RESULTS: Minimal inhibitory concentration (MIC) values of a total of 41 M. synoviae strains were determined by the microbroth dilution method. The strains were collected between 2002 and 2016 and originated from Hungary (n = 26), Austria (n = 3), the Czech Republic (n = 3), Slovenia (n = 3), Ukraine (n = 3), Russia (n = 2) and Serbia (n = 1). Tetracyclines (with MIC50 values of 0.078 μg/ml, ≤0.25 μg/ml and 0.5 μg/ml for doxycycline, oxytetracycline and chlortetracycline, respectively), macrolides (with MIC50 values of ≤0.25 μg/ml for tylvalosin, tylosin and tilmicosin), pleuromutilins (with MIC50 values of 0.078 μg/ml and ≤0.039 μg/ml for tiamulin and valnemulin) and the combination of lincomycin and spectinomycin (MIC50 1 μg/ml (0.333/0.667 μg/ml)) were found to be the most effective antibiotic agents against M. synoviae in vitro. High MIC values were detected in numerous strains for fluoroquinolones (with MIC50 values of 1.25 μg/ml and 2.5 μg/ml for enrofloxacin and difloxacin), neomycin (MIC50 32 μg/ml), spectinomycin (MIC50 2 μg/ml), lincomycin (MIC50 0.5 μg/ml) and florfenicol (MIC50 4 μg/ml). Nevertheless, strains with elevated MIC values were detected for most of the applied antibiotics.
CONCLUSIONS: In the medical control of M. synoviae infections the preliminary in vitro antibiotic susceptibility testing and the careful evaluation of the data are crucial. Based on the in vitro examinations doxycycline, oxytetracycline, tylvalosin, tylosin and pleuromutilins could be recommended for the therapy of M. synoviae infections in the region.

Background

Mycoplasma synoviae is a cell wall-less pathogen which has significant economical impact in the poultry industry [1]. Clinical signs caused by this bacterium comprise synovitis and respiratory diseases in chickens and turkeys, and mainly in commercial egg layers the reduction of egg production and hatchability, and egg shell apex abnormalities [2]. The severity of the clinical signs may vary from sub-clinical to severe forms and is aggravated by the presence of other pathogens (e.g. infectious bronchitis virus, Newcastle disease virus, influenza A virus, Escherichia coli or other mycoplasmas) and inadequate housing conditions [3, 4].
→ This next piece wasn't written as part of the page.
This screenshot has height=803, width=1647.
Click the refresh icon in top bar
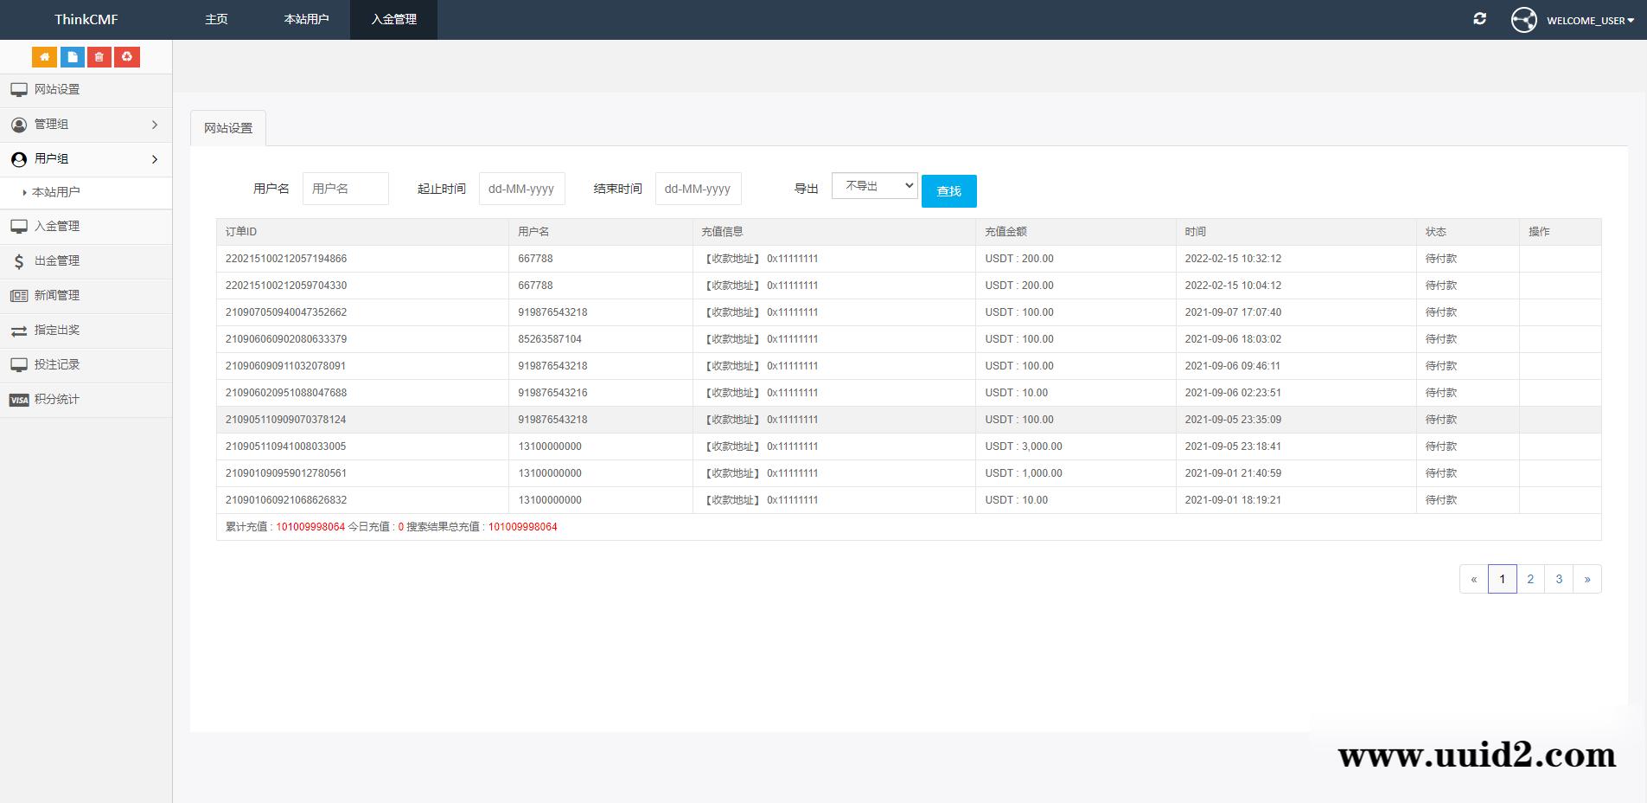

The three main approaches for the control of the disease are eradication followed by prevention, vaccination or medication. While eradication and vaccination provide long-term solution for the control of mycoplasmosis, medication can be a prompt and effective tool to reduce the economic losses by mitigating egg transmission and clinical signs [1]. However, antibiotic susceptibility profile should first be determined to maximize treatment efficacy [5].

Due to their cell wall-less characteristic mycoplasmas are readily resistant to ß-lactam antibiotics and as they do not synthesize folic acid sulphonamides, sulfones or trimethoprim are ineffective against these pathogens also [6]. Natural resistance to erythromycin and other 14-membered ring macrolides was described in M. synoviae [7]. Mycoplasmas showed susceptibility to tetracyclines, fluoroquinolones and macrolides both in vitro and in vivo, and the efficacy of tiamulin and the combination of lincomycin and spectinomycin against M. synoviae under experimental conditions had been proved long before [5, 7–14]. In vitro determination of antibiotic susceptibility of M. synoviae is an essential tool for the choice of the appropriate antibiotic agent in the therapy with taking in consideration the factors which may influence the antimicrobial effect in vivo (e.g. biofilm synthesis) [15]. However, the performance of the in vitro tests in the case of mycoplasmas is time-consuming and requires special techniques, thus usually it is not carried out in routine diagnostics and comparable data about the antibiotic susceptibility of M. synoviae strains originating from Europe are scarce in the literature also [5, 7, 13, 16, 17].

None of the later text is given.